Shades of 62? Or Shades of 73?

An article by posted on June 19, 2009
There have been seasons where everything seemed to fall into place. There have also been seasons when we just went through the motions of a seemingly irrelevant and rigorous 162 game schedule. But I cant recall a season as perplexing as this one.

We have played 64 games. The end of June is quickly approaching and before we know it, we’ll be at the All-Star Break. However, I have to admit, I don’t know what the hell to make of this team.

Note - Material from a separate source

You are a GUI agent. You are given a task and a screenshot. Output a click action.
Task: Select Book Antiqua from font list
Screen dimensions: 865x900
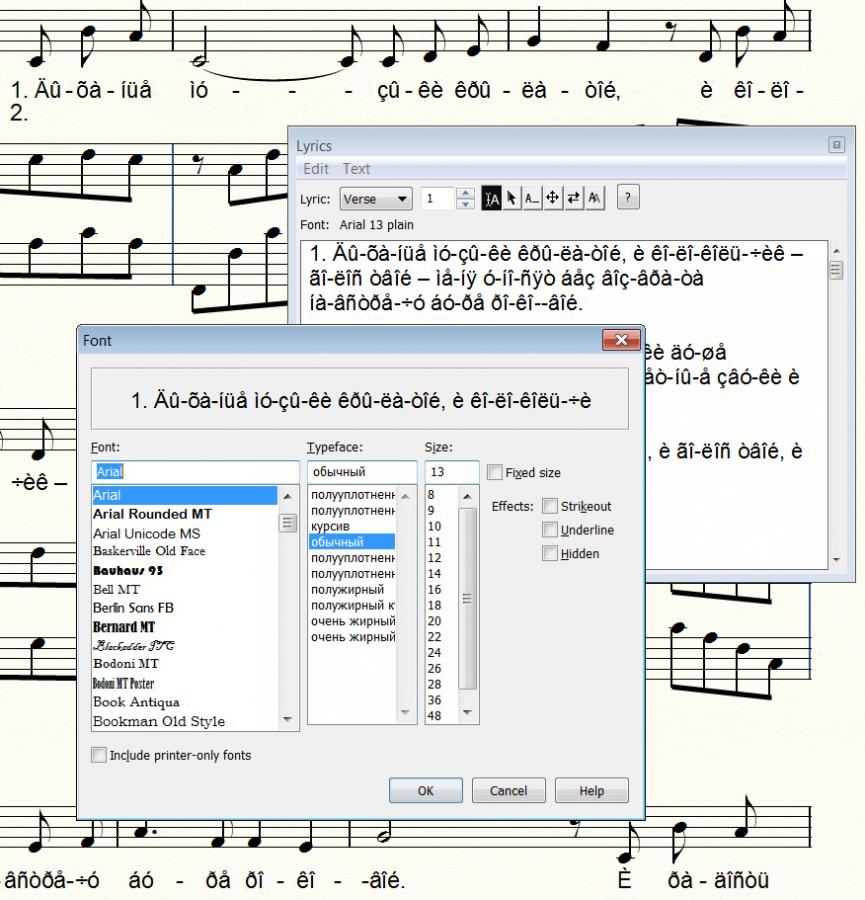pos(136,702)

In some ways we have played incompetent baseball reminiscent of our very first season. The 62 Mets were a laughing stock. They were bad, awfully bad, but you had to love ‘em. Those 120 losses that season was the most in the modern era and the 2nd most in the history of Baseball. Only the 1899 Cleveland Spiders (20-134) lost more. The 62 Mets dropped fly balls, missed bases, threw to the wrong base. And so on. It prompted Casey Stengel to say, “I’ve been in this game one hundred years but every day I see new ways to lose I never even knew existed.”

So far this season, we’ve seen Ryan Church miss 3rd. We’ve seen Mike Pelfrey balk repeatedly. We saw Luis Castillo drop a routine pop-up that handed the Yankees–the YANKEES–a come from behind victory and also gave Frankie Rodriguez his first blown save. Shades of 62?

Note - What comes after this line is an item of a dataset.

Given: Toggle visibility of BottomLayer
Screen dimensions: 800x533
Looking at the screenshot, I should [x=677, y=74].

We’ve been hit by a rash of injuries. But yet, somehow, someway, we are still in this thing. We are struggling to stay above 500 but yet the Phillies are still within our sights. Although much of our boneheaded play has stirred up painful memories of 62, I also see some similarities to 1973 when we won the NL pennant.

That 73 club was going nowhere quickly. They were okay, but not great. We’d had better teams. But yet, somehow, someway, that 73 team stayed close and got hot at the right time. On August 26, the Mets were 12 games under .500, 58-70, and sat in last place. Our closer, Tug McGraw, had been struggling all season and his ERA stood at an unheard of 5.14. But we got hot, we started to ‘believe’ and down the stretch we won 21 of our last 29 games. When all was said and done, we won the division. However, our stats were not impressive. Our #2 and #3 starters, Jerry Koosman and Jon Matlack, both ended the season under .500 and the SPer with the highest winning percentage that year was not Tom Seaver, but rather George Stone. In spite of winning only 82 games, we nearly went on to win it all. After winning a 5 game war over the heavily favored Big Red Machine, we lost to the defending World Champion A’s and even managed to get the tying run to the plate with 2 outs in the top of the 9th in Game 7.

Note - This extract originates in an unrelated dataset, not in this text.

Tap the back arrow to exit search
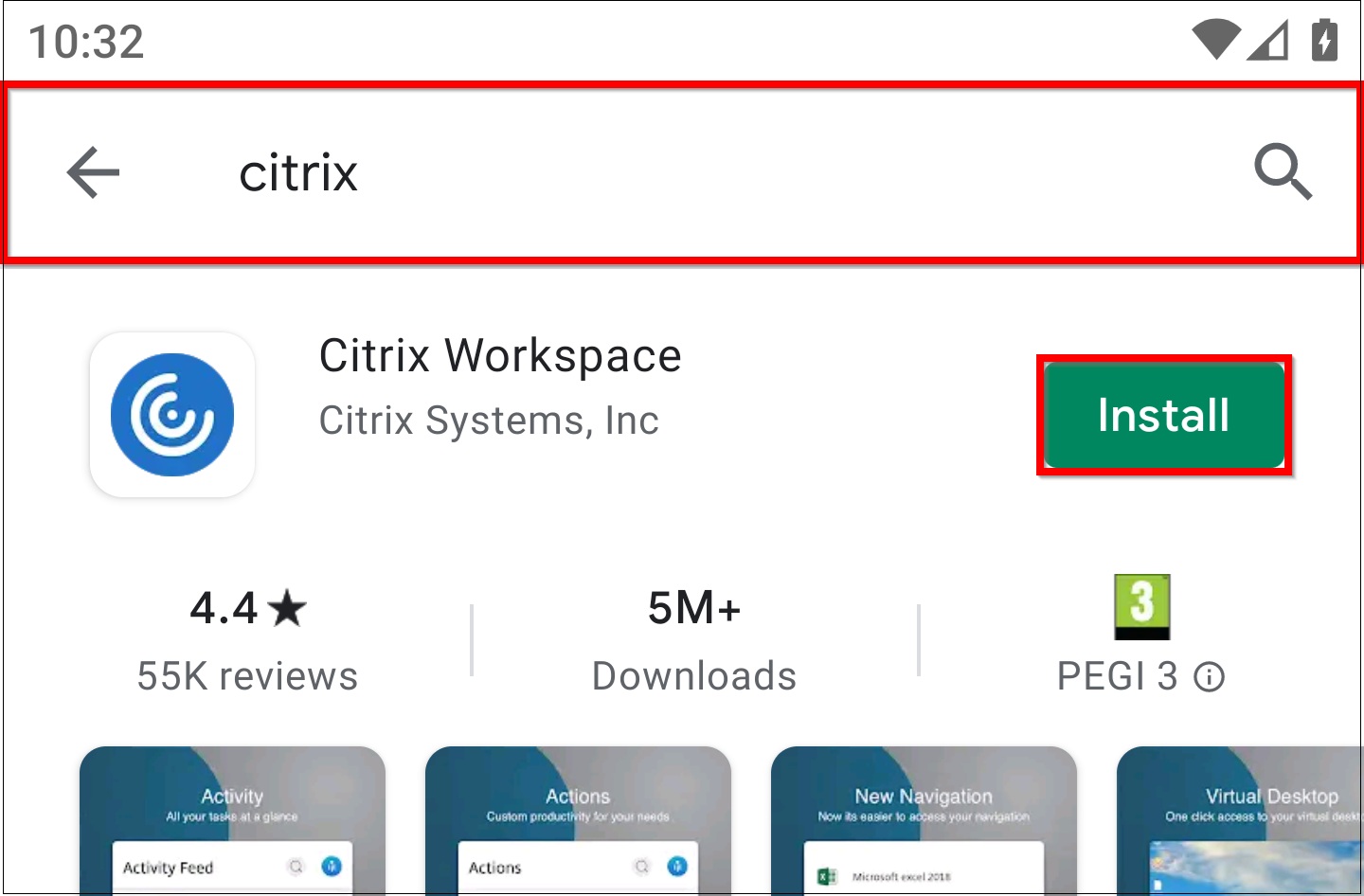pos(92,171)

Although this season resembles 62 in many ways, it also resembles 73. That year, just like this year, we flew under the radar all season long. That year, just like this year, no one ran away with the division. That year, just like this year, we muddled along all season–and then suddenly found ourselves playing into late October.

Right now, 2 of our 5 starters–40% of our starting staff–are injured. Our biggest HR threat is out and most likely wont return until late in the season. And even then we cant expect Carlos Delgado to immediately recover his potent bat. Our lead-off hitter, our table setter, has been out for a while and is still quite a ways from returning. Our set-up man is out for 2-3 months. However, somehow, someway, we are still in the hunt. Just like 1973, no one is running away with it. In spite of numerous key injuries, poor play much of the time and heartbreaking losses, we still have the Phillies in the crosshairs.

Yogi Berra is frequently remembered more for his ‘Yogi-isms’ than his remarkable career. Of the many quotes attributed to the Hall of Fame catcher, his most famous statement is, “It Aint Over Till It’s Over.” He said that during the 1973 season–when he was manager of the Mets.

It Aint Over Till It’s Over. Shades of 73?

 

About the Author ()

A Mets fan since 1973, Rob was born in the shadow of Yankee Stadium. Luckily, his parents moved to Queens at a young age so he was not scarred by pinstripes. Currently living in Las Vegas, he writes crime fiction and mysteries.